> [Short exercise]:
Please swap "pixels" for "px" throughout the rows below, leave everything else unchanged, and omit the pictures from your answer.

> [Data records]:

-.-.-

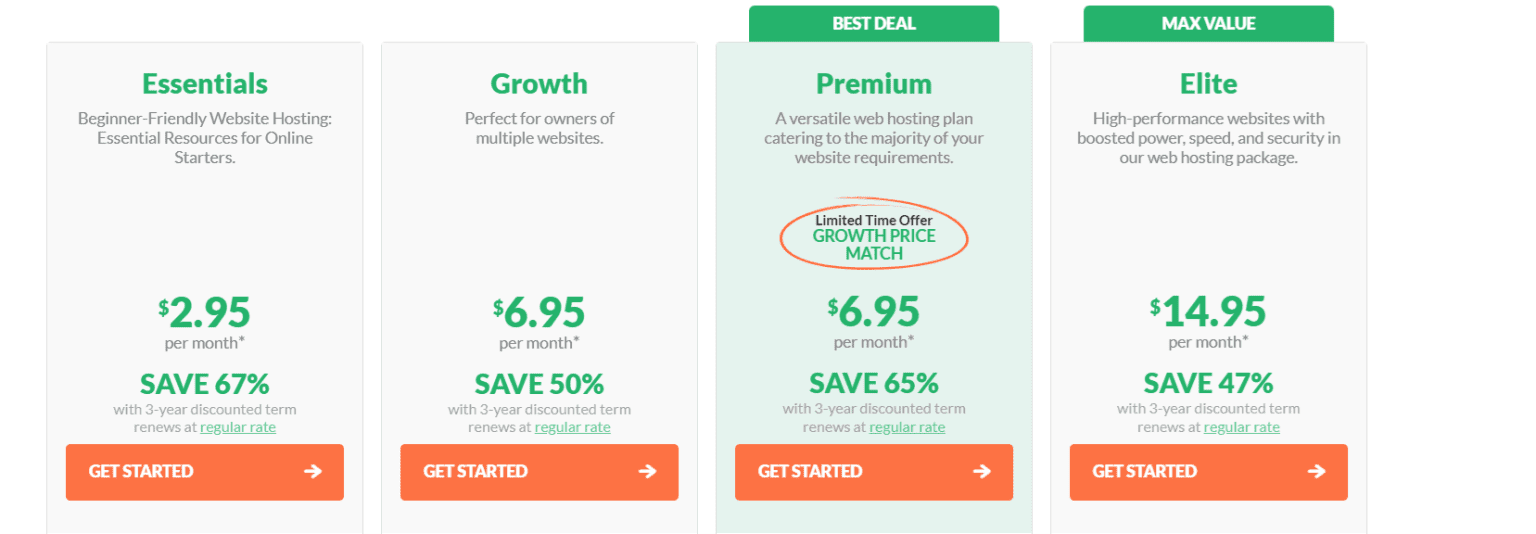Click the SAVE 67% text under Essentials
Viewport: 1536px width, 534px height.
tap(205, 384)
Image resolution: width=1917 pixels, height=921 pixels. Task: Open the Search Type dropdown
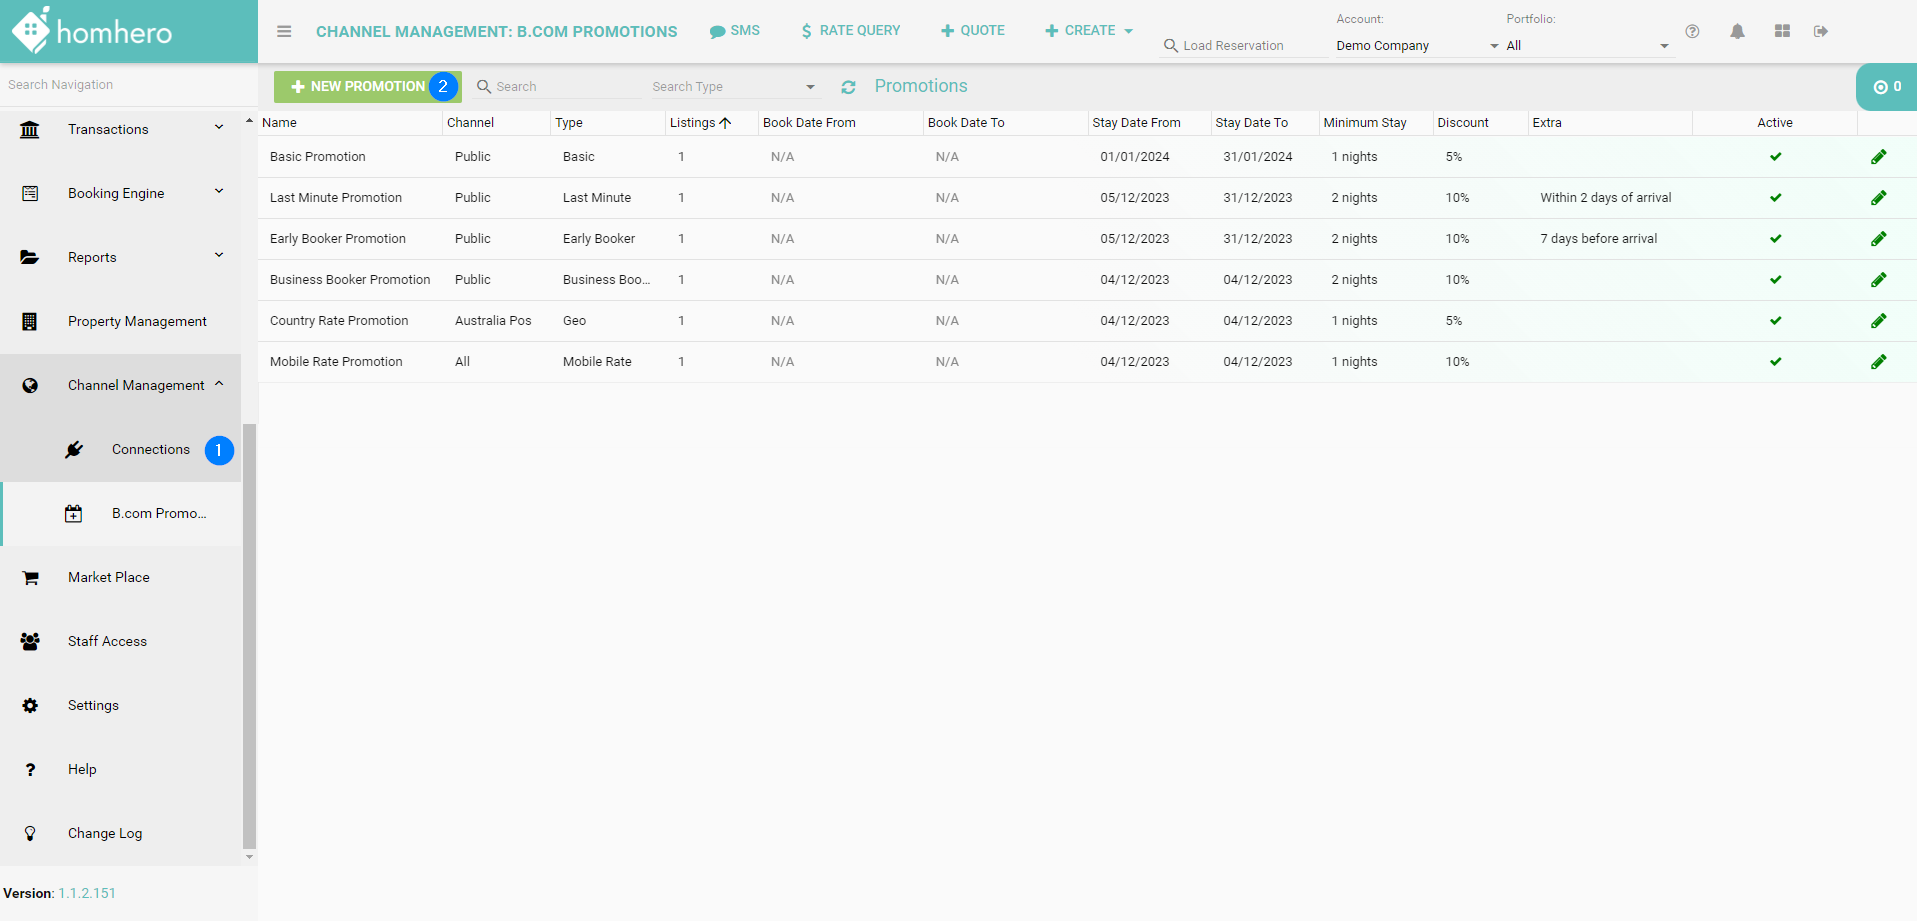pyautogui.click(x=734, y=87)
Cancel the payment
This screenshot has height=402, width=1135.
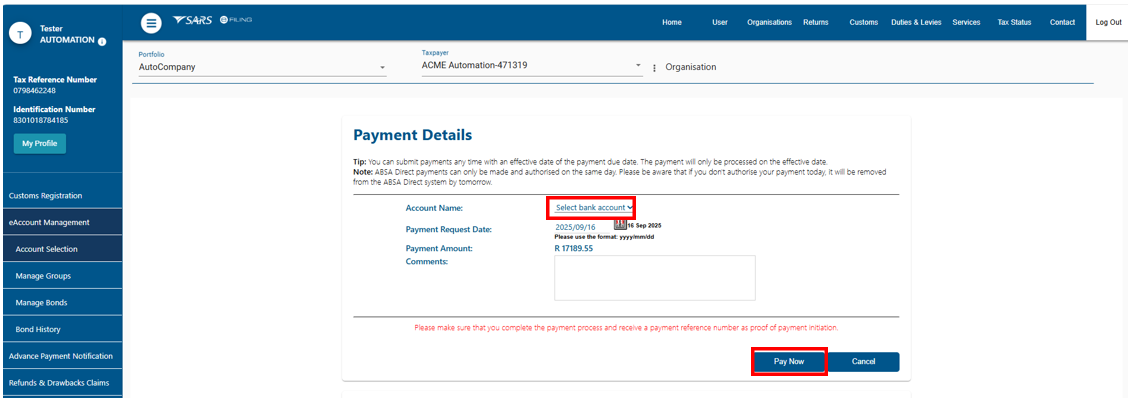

-.-.-

> [Reply]:
Click the SAVE 67% text under Essentials
Viewport: 1536px width, 534px height.
tap(205, 384)
Image resolution: width=1917 px, height=921 px. Task: Open the Search Type dropdown
pyautogui.click(x=734, y=87)
Cancel the payment
This screenshot has height=402, width=1135.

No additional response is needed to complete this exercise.